Earlier this month, EMI released a DVD of this Covent Garden production of Il barbiere with DiDonato in her famous pink cast.  From the wheelchair, she sings Rosina alongside Juan Diego Flórez’s Count Almaviva and Alessandro Corbelli’s Bartolo.  Royal Opera House music director Antonio Pappano conducts the production, directed by Moshe Leiser and Patrice Caurier.  Just before her first wheelchair-bound performance, DiDonato told London’s Evening Standard: “If Moshe and Patrice had said before we started, ‘We’re going to put you in a wheelchair,’ I would have declared it pure Eurotrash and stormed out.  I got introduced to my wheelchair at about five o’clock and had just half an hour of preparation onstage beforehand.  In the story, Rosina is caged; the beautiful thing is that tonight that became something quite literal: I felt trapped in the wheelchair.  That helped dramatically.  This was one of the most thrilling nights I’ve ever spent in the theater.”

Another red-letter Rossini achievement for DiDonato was the release of her second acclaimed solo recording for Virgin/EMI – Colbran, the Muse, devoted to the fiery arias Rossini wrote for his wife, Spanish soprano Isabella Colbran. The disc features three arias from La donna del lago, including “Tanti affetti in tal momento.”  Released last October, the recording reinforced DiDonato’s status as the Rossini singer of the moment, scoring high on theBillboard classical chart and earning such praise as Time Out New York’s declaration that it set a new “gold standard” for Rossini.

Joyce DiDonato: singer, actress… blogger

Raised in Prairie Village, Kansas, and graduating from Wichita State University, DiDonato trained with young artist programs of the San Francisco, Houston, and Sante Fe opera companies.  Along with her signal successes in Rossini, Handel, and Mozart, DiDonato has been a devoted advocate of new music.  She made her New York City Opera debut as Sister Helen Prejean in Jake Heggie’s Dead Man Walking, and with Houston Grand Opera she premiered and recorded the roles of Meg in Mark Adamo’s Little Women and Katerina Maslova in Tod Machover’s Resurrection.

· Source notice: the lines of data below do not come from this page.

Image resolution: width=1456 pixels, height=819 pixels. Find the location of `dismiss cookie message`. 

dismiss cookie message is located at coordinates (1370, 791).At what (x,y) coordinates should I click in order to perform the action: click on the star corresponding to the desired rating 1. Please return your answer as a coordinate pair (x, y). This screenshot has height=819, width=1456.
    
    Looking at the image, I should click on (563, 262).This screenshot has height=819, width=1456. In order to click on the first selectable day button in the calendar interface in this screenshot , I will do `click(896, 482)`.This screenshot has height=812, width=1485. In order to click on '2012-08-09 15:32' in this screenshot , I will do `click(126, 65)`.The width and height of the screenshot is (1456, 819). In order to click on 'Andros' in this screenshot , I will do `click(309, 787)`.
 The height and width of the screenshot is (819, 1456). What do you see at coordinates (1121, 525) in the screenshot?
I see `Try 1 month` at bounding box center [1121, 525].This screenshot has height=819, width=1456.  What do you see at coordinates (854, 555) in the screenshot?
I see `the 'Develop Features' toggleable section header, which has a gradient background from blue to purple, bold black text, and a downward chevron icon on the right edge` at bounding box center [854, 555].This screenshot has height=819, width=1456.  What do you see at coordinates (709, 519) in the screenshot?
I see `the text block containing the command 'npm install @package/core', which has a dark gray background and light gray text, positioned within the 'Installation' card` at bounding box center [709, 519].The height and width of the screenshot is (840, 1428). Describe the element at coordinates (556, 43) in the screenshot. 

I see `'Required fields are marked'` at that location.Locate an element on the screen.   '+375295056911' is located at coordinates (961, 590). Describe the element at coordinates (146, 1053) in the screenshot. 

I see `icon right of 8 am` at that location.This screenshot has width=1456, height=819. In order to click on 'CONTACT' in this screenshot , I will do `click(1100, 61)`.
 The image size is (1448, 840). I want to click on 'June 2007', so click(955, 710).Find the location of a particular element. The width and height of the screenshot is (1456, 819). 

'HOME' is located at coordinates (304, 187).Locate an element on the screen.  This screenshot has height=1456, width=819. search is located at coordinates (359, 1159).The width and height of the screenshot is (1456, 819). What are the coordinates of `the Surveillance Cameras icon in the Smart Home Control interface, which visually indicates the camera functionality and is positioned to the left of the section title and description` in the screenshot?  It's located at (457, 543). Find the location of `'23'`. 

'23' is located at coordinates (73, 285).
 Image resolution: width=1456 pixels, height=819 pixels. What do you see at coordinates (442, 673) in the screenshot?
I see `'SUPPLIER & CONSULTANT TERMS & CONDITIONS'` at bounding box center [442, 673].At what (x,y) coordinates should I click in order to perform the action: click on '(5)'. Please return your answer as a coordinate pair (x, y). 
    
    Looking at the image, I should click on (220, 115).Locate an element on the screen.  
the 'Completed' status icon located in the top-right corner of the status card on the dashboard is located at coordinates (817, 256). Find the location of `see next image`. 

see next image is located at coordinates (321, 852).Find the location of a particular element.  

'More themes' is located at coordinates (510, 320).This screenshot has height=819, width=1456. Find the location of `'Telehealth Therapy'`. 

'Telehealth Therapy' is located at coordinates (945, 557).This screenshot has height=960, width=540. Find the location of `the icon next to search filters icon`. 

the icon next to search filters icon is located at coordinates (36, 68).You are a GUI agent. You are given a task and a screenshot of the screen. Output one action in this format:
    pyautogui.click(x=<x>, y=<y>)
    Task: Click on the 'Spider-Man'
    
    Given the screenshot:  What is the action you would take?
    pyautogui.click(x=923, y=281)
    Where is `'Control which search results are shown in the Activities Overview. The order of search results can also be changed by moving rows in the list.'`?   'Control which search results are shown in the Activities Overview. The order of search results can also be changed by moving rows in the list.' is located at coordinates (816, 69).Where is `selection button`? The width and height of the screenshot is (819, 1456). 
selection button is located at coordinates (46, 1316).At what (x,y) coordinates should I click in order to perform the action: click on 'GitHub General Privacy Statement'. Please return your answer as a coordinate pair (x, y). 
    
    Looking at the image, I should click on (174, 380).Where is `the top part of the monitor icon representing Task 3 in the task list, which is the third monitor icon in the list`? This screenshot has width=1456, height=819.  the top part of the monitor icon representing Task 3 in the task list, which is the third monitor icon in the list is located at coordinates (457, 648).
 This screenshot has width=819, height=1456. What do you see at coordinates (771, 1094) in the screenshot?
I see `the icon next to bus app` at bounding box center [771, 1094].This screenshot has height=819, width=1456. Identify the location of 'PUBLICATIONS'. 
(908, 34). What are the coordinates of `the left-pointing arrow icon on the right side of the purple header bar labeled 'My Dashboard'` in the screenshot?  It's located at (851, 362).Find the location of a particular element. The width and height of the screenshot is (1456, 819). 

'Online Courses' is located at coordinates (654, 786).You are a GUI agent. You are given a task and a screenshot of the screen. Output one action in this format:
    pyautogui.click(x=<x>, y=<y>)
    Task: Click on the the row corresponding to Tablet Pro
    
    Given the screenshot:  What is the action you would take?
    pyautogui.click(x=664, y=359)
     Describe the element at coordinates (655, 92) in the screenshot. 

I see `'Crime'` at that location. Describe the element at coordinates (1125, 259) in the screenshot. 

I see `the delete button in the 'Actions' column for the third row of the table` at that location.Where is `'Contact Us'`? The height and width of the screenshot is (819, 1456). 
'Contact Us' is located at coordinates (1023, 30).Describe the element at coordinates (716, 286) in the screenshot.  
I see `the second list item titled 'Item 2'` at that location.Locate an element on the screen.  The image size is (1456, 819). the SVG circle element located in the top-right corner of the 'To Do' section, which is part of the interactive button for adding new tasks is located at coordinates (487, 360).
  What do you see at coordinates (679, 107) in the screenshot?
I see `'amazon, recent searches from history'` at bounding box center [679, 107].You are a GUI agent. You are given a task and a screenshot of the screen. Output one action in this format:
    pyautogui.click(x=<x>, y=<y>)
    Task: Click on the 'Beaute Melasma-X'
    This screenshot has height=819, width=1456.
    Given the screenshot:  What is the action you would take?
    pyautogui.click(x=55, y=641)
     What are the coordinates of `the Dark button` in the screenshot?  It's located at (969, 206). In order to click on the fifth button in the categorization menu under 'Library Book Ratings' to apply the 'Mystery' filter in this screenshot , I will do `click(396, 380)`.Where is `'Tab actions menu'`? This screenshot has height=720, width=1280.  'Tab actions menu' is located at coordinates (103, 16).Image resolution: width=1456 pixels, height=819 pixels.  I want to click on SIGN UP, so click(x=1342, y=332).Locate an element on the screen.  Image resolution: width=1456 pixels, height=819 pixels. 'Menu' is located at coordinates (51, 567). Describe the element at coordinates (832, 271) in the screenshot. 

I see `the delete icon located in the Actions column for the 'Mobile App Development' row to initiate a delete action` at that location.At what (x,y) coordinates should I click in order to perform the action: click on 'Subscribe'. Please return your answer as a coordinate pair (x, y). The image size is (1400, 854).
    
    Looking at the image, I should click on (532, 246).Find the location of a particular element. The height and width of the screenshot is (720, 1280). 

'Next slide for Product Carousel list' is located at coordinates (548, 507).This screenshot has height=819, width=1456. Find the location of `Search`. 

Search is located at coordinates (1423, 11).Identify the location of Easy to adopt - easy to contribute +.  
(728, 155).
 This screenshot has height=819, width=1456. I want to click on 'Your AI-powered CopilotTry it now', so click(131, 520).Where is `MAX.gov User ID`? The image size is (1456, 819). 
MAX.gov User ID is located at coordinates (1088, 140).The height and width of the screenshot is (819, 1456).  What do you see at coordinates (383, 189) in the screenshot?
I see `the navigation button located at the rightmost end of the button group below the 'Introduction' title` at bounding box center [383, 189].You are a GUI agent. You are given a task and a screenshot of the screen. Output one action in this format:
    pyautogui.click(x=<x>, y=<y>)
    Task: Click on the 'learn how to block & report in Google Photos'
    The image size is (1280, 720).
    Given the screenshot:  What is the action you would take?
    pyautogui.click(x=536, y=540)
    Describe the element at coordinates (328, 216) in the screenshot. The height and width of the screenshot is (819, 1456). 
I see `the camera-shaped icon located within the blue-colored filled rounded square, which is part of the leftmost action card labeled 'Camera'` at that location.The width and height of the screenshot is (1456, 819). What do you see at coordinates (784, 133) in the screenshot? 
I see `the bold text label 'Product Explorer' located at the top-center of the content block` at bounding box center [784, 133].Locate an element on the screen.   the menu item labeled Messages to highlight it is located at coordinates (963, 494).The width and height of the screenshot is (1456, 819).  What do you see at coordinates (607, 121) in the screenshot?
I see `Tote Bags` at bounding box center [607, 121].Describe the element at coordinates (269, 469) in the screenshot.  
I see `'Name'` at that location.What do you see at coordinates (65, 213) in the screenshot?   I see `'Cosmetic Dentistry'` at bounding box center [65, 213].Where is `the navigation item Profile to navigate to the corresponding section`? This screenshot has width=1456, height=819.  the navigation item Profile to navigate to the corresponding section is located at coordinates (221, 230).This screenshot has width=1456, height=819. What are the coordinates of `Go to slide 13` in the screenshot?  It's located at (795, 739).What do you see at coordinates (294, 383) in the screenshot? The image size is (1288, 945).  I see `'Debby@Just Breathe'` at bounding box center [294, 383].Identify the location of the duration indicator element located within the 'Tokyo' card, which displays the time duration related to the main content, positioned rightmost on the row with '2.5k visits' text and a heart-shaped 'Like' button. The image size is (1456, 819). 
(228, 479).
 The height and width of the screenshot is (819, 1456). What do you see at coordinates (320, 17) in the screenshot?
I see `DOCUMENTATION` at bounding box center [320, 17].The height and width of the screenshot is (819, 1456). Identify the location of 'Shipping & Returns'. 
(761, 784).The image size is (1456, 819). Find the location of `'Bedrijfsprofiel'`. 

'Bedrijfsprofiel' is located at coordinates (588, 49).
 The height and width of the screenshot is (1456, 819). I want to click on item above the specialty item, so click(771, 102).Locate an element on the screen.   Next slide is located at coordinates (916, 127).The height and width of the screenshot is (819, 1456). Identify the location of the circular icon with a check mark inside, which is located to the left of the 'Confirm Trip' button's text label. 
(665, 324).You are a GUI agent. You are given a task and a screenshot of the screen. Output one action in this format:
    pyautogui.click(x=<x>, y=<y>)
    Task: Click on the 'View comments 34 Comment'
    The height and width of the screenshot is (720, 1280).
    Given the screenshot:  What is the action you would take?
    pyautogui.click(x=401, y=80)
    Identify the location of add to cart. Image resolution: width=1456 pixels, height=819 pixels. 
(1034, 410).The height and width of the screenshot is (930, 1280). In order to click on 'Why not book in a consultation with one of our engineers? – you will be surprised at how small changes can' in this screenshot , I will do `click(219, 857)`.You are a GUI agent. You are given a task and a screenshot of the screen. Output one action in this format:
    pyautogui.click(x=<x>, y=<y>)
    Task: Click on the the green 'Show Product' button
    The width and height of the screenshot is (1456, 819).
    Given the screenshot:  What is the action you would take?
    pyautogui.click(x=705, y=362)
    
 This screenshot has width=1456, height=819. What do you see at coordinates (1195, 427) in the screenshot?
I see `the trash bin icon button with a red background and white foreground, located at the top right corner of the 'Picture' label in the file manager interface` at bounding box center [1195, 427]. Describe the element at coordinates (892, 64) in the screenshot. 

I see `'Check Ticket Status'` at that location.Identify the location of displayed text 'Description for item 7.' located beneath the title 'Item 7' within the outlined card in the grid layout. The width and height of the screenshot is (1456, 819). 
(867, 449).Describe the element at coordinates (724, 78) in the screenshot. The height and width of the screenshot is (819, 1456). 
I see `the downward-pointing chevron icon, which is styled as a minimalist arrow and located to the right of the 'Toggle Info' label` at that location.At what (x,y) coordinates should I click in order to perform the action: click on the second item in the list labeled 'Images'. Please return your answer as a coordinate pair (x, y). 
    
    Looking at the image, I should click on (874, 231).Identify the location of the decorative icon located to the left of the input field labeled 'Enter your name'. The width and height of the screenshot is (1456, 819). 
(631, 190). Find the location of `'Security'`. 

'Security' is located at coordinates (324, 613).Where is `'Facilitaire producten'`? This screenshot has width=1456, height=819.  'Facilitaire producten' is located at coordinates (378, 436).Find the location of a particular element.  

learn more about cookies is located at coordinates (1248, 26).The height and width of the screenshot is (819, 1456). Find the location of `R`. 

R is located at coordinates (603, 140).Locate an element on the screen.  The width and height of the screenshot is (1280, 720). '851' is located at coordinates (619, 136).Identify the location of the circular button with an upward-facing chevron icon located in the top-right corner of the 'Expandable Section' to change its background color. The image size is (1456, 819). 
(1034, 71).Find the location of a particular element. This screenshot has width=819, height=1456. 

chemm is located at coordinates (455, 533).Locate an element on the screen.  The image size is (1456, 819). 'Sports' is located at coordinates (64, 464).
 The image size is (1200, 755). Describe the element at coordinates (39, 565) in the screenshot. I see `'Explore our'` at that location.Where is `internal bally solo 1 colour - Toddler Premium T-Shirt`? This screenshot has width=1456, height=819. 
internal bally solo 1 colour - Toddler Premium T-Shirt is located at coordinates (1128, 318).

DiDonato’s 2006 debut solo recording – The Deepest Desire, on the Eloquentia label – presented songs by Aaron Copland, Leonard Bernstein, and Jake Heggie.  A second Eloquentia disc, titled ¡Pasión!, featured 20th-century Spanish songs.  The mezzo-soprano had two Billboard-charting albums in 2009 as a Virgin/EMI artist:Furore, a set of mad scenes from Handel’s operas, and Colbran, the Muse, a collection of Rossini arias.  Her other recordings include Handel duets with Patrizia Ciofi (Virgin/EMI), a live recital on a Venetian theme (Wigmore Hall Live), and portrayals of the title roles in complete recordings of Rossini’s La Cenerentola (Naxos) and Handel’s Alcina, as well as key roles in Handel’s Floridante (Archiv Produktion/DG) and Radamisto(Virgin/EMI).  DiDonato also stars in DVDs of Handel’s Hercules (as Dejanira, from Opéra de Paris, 2005, Bel Air Classiques), Mozart’s Don Giovanni (Donna Elvira, from the Royal Opera House, Covent Garden, 2002, Opus Arte), and Rossini’s Barbiere di Siviglia (Rosina, from Paris Opéra, 2002, TDK) and La Cenerentola (title role, from Barcelona, 2008, Decca).

DiDonato’s honors include the Metropolitan Opera’s Beverly Sills Award, the Royal Philharmonic Society’s Singer of the Year, an Opera News award, and citations from Operalia and the Richard Tucker Music, George London, Sullivan, and ARIA Awards Foundations.

Notwithstanding her whirlwind existence as a top singer-actress on the world’s great stages, DiDonato is an indefatigable blogger.  She shares her warm-hearted observations and photographs from life on the road and at home via her Yankee Diva blog at yankeediva.blogspot.com.  Blogging last July about singing from a wheelchair in the Covent Garden Barbiere, DiDonato joked: “From here on out, I declare that no one (please!) ever ever ever wish me again, in the American fashion (despite it being Independence Day), to: ‘BREAK A LEG’.”